Consider the arrival of checks. Those pleasant brown boxes the bank orders for you are distinctive AND contain important nuggets of information, such as address, phone number, bank account and routing number. Some folks have had their driver’s license number printed on their checks. By providing this service via regular mail, with no safeguards to confirm arrival to the proper party, retail institutions invite theft.
Banks and financial institutions that send unsolicited checks in the mail (the kind used to withdraw from CDs, for instance) are also providing opportunity. Those long white envelopes from business addresses are becoming noticeable by their very anonymous return postal addresses.
Banks looking to expand markets often run credit checks on potential customers in order to offer tailored services (witness my home equity loan offer). But by doing so, banks open themselves to legal risk when data is lost or stolen, and angry consumers demand to know why their information was revealed.

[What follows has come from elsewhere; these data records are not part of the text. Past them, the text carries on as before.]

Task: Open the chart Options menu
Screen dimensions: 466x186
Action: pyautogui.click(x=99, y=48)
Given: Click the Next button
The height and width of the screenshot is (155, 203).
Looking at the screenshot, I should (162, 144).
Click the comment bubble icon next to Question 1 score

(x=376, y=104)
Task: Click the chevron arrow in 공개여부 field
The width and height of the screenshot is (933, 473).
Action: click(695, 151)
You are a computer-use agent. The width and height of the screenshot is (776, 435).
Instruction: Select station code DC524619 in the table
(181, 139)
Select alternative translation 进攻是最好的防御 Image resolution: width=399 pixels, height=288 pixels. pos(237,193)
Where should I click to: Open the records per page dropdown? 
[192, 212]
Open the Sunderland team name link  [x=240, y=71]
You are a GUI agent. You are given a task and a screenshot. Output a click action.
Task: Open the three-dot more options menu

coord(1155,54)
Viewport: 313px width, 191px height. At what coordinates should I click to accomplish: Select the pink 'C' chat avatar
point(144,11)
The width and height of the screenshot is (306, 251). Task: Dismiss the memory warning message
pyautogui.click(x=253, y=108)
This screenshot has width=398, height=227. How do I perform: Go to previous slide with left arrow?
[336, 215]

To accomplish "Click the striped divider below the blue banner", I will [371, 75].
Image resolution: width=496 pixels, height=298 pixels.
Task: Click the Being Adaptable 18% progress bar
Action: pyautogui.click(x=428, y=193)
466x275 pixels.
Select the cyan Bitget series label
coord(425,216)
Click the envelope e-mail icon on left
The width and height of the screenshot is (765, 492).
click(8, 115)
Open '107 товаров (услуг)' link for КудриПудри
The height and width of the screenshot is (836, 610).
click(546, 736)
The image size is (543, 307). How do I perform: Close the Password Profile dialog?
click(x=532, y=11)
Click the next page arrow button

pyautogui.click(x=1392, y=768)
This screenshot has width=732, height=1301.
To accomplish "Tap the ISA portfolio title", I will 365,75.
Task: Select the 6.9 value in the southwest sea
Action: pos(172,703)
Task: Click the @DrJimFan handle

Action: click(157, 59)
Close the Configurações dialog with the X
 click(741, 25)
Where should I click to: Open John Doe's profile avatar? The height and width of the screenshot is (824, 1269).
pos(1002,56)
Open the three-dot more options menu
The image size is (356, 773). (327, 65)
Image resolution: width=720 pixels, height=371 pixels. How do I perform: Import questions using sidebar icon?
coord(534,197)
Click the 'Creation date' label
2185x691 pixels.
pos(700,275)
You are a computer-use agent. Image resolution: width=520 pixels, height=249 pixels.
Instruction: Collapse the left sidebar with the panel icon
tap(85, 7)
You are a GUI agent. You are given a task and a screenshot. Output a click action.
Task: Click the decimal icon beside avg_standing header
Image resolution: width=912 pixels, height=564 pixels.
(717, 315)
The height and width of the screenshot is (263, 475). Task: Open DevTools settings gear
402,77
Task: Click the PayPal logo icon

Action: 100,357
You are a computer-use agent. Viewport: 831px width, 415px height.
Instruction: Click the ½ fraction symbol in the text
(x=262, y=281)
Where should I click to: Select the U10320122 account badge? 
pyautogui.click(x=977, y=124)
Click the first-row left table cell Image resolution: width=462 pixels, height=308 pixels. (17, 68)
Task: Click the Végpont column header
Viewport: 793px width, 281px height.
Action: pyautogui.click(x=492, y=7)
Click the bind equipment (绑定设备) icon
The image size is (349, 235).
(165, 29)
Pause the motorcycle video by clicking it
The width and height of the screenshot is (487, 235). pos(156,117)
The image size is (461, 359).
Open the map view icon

Businesses can run credit checks with any of the “Big Three” credit bureaus (Experian, TransUnion and Equifax) by acquiring a business account and password. Once they log on, all they need to obtain a credit record is a name and Social Security number. That means those access codes are digital gold for would-be thieves who also happen to be employees.
Such temptation sometimes proves too much: 7,300 customers of Marchese Auto World settled a class action suit in May 2004 for $2.45 million. The charges were criminal and civil, based on customers of Marchese Auto World whose credit information was accessed by the defendant who used the information to take out loans in their names without their permission. The suit stated that the general manager of B.J. Marchese Auto World, Limerick, PA, illegally obtained credit reports for the victims and obtained more than $4 million dollars in unauthorized auto loans that were never purchased or leased. The plaintiffs were unaware of the loans, and suffered from credit damage and invasion of privacy.
It will be difficult for business organizations that depend on credit reviews to resist marketing campaigns that have provided profit before. Banks and businesses have been willing to absorb “acceptable levels” of fraud loss as part of the cost of doing business. The cost of this form of fraud is becoming extremely expensive when class action lawsuits take place.